6_2Called the “godfather” of the plant by St. Petersburg Governor Valentina Matviyenko during the event for his early involvement in the project, Medvedev talked about taking part in the groundbreaking ceremony for the plant as first deputy prime minister in 2006.

“I was given a shovel as a souvenir, which I still keep at my dacha with other gardening tools,” Medvedev, a St. Petersburg native, said before inspecting the interior of a Chevy Captiva midsize SUV presumably right off the assembly line.

“Medvedev Warms Up at GM Plant Opening,” Moscow Times November 10, 2008

Because we were busy reporting on the murders of Stanislav Markelov and Anastasia Baburova, we didn’t get round to summarizing or translating this bulletin, which was posted on the website of the Institute for Collective Action on January 25. To tell the truth, we hoped that the threats made against GM Saint Petersburg trade union leader Yevgeny Ivanov wouldn’t come true. 

In January, Ivanov went public with the fact that persons unknown had been calling him and making threats. He informed the RIA Novosti news agency that someone had called him and said, “You made a mistake when you announced the formation of a trade union. It seems like you don’t care about your family.”

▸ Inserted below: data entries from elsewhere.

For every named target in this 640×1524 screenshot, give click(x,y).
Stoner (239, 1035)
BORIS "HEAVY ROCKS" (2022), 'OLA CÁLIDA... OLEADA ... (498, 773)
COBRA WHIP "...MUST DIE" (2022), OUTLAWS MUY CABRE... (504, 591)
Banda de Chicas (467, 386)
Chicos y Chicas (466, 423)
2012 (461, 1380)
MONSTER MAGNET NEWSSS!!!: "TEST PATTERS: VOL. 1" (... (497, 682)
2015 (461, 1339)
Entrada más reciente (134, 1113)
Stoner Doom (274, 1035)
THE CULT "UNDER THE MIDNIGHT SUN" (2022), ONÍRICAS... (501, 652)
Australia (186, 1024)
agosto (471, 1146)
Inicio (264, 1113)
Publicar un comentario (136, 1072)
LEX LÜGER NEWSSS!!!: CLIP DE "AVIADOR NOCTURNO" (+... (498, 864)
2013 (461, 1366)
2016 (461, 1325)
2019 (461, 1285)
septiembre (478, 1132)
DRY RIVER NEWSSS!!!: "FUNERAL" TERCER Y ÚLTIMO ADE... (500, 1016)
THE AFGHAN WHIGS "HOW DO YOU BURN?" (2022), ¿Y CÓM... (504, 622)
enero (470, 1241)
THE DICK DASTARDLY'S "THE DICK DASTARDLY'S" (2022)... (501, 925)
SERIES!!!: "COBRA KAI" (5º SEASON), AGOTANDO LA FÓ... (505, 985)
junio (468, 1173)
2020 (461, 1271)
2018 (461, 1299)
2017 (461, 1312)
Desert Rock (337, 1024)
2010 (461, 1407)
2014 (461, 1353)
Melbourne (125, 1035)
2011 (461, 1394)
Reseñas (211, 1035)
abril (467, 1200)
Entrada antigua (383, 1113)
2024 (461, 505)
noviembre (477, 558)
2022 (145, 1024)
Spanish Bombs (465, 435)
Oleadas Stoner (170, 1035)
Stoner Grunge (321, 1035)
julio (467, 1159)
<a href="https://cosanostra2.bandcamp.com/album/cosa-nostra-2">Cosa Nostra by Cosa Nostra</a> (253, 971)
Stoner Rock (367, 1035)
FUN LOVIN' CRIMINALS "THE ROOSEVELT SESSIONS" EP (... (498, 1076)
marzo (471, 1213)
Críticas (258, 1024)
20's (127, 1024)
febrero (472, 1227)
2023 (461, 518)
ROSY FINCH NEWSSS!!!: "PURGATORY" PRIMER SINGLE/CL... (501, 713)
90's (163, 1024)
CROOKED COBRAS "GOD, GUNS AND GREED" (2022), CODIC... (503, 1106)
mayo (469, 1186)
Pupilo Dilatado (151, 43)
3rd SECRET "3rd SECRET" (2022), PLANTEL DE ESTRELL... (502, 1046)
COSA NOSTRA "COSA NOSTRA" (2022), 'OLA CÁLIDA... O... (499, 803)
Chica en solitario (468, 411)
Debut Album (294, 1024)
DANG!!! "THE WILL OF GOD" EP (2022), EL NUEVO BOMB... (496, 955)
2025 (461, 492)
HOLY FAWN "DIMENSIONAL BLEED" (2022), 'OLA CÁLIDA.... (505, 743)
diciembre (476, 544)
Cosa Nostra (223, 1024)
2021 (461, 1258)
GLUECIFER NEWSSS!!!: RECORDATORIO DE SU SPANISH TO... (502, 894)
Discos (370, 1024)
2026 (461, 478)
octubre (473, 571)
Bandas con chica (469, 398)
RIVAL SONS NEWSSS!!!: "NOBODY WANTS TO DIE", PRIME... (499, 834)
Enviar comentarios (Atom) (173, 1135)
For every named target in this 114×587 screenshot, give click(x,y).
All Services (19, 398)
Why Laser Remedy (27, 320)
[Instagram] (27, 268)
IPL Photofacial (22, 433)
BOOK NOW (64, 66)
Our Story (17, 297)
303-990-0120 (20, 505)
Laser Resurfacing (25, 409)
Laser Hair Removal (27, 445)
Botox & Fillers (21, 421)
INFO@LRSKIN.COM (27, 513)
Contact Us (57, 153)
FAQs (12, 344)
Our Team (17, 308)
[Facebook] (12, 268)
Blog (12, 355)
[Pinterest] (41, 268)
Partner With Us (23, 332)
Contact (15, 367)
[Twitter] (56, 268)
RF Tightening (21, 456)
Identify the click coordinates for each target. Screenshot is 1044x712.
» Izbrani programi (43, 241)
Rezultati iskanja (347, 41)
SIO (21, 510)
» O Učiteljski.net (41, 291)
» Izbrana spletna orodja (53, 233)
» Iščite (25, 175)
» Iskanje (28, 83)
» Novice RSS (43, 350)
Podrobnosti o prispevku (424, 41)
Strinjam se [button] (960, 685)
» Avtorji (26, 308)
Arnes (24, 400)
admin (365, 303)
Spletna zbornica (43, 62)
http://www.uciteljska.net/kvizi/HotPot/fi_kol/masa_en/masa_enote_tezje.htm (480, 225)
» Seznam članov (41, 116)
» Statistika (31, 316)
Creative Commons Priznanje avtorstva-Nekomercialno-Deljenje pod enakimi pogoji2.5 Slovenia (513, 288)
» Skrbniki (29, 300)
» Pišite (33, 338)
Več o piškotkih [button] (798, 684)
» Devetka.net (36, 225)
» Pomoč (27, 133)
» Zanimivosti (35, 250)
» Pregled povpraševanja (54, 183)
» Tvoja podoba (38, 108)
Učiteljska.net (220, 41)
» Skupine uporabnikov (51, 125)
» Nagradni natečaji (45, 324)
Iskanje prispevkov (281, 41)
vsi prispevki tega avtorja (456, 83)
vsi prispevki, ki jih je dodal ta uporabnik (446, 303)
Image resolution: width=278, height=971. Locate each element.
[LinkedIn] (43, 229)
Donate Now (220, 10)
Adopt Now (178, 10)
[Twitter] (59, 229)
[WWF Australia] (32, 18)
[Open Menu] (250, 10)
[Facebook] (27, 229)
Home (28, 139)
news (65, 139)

The formation of the trade union at the GM Petersburg plant (located in the suburb of Shushary) was announced in mid-January. The union is an affiliate of the Interregional Trade Union of Autoworkers (ITUA). Seventy of the plant’s nine hundred workers joined the new union, whose stated goal is to obtain regular wage increases for workers through a collective bargaining agreement.

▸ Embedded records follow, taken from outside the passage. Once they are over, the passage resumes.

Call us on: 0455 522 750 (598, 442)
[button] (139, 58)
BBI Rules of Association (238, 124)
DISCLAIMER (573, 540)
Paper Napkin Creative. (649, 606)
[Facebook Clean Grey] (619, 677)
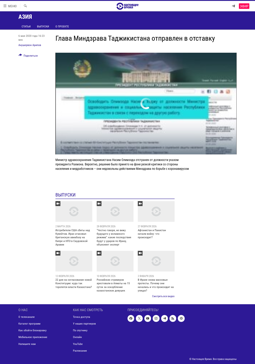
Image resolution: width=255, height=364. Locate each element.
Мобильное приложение (32, 337)
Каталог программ (29, 323)
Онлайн (77, 337)
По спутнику (80, 330)
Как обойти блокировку (32, 330)
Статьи (26, 26)
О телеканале (26, 317)
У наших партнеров (84, 323)
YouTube (78, 343)
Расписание (80, 350)
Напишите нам (27, 343)
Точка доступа (81, 317)
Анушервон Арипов (29, 45)
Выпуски (43, 26)
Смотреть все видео (163, 296)
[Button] (28, 56)
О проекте (62, 26)
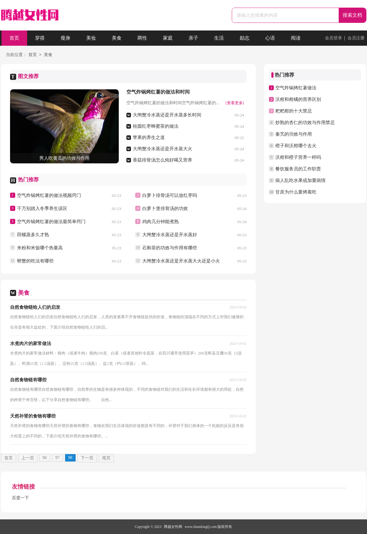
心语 (270, 38)
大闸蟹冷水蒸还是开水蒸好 (169, 234)
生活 (219, 38)
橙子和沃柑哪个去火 (295, 145)
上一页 (27, 458)
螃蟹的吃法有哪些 (35, 260)
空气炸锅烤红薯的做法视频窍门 (49, 195)
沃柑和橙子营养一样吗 (298, 157)
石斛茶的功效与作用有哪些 (169, 247)
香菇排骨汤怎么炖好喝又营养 (162, 160)
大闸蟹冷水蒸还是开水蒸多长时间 (167, 114)
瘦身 (65, 38)
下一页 (87, 458)
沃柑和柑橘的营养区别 (298, 99)
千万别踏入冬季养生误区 (42, 208)
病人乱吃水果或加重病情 (300, 180)
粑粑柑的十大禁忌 (293, 111)
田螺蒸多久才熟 (33, 234)
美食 (117, 38)
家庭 (168, 38)
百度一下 (20, 498)
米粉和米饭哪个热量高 (40, 247)
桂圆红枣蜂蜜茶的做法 (155, 126)
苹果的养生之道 (149, 137)
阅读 (296, 38)
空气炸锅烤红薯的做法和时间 (158, 91)
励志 (244, 38)
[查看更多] (234, 103)
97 (57, 457)
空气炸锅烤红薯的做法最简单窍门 (51, 221)
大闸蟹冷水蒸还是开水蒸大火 (162, 148)
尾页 (106, 458)
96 (45, 457)
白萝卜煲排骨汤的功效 (165, 208)
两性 (142, 38)
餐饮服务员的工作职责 (298, 168)
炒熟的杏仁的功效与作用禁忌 (305, 122)
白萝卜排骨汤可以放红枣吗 (169, 195)
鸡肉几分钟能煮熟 (160, 221)
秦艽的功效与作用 (293, 134)
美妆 (91, 38)
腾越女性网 (173, 527)
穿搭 (40, 38)
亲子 (193, 38)
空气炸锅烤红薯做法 (295, 87)
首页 (14, 38)
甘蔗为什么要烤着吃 (295, 192)
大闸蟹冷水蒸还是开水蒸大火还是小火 (181, 260)
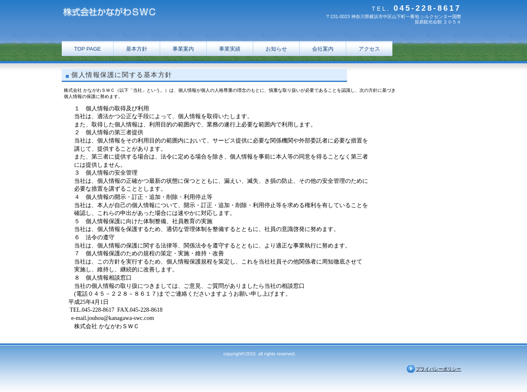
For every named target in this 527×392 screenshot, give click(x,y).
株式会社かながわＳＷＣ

Even before the creation of the new union was announced, however, Ivanov began receiving threats. Although Ivanov reported these incidents to the police, they refused to open a criminal investigation. Meanwhile, his comrades at the ITUA collected money so that Ivanov could get his family out of the city.

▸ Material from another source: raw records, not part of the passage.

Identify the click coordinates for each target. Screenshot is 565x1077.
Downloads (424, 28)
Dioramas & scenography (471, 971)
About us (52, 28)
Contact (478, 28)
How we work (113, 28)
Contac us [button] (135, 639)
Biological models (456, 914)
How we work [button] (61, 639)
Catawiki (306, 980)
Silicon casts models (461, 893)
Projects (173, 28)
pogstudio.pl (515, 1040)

Now Radio Svoboda (Radio Liberty) has reported that Ivanov was attacked today (February 8, 2009) near the entrance to his house. The two assailants, according to Ivanov, said, “Greetings from the trade union!” before hitting him in the face several times. Doctors who treated Ivanov after the incident determined that he has suffered a concussion. 

Like attacks against other social and political activists, assaults against trade union leaders have become all too common in Russia in recent months. We have already reported the two attacks against Ford-Vsevolozhsk union leader Alexei Etmanov, in November of last year, as well as attacks on Sergei Bryzgalov and Alexei Gramm, activists in the ITUA-affiliated union at the TagAZ plant in Taganrog, in southern Russia.

UPDATE: Fontanka.Ru has just reported more details of the assault on Ivanov. They quote him as saying, “I was going to the store. As I came out of the entrance of my building I took several professional blows to the face. There were two of them: one held the door of the entryway wide open, while the other stood around the corner. It was so unexpected that I fell over, and when I was getting up I heard one of them say, ‘Greetings from the trade union.’” 
Ivanov was attacked in Kolpino, a southern suburb of Saint Petersburg.
Ironically, just two days ago, the International Metalworkers’ Federation called on Russian authorities to thoroughly investigate the continuing attacks on union activists and to find and punish the wrongdoers. Their appeal specifically mentions the threats made to Yevgeny Ivanov. As today’s attack has shown, their concern was fully warranted.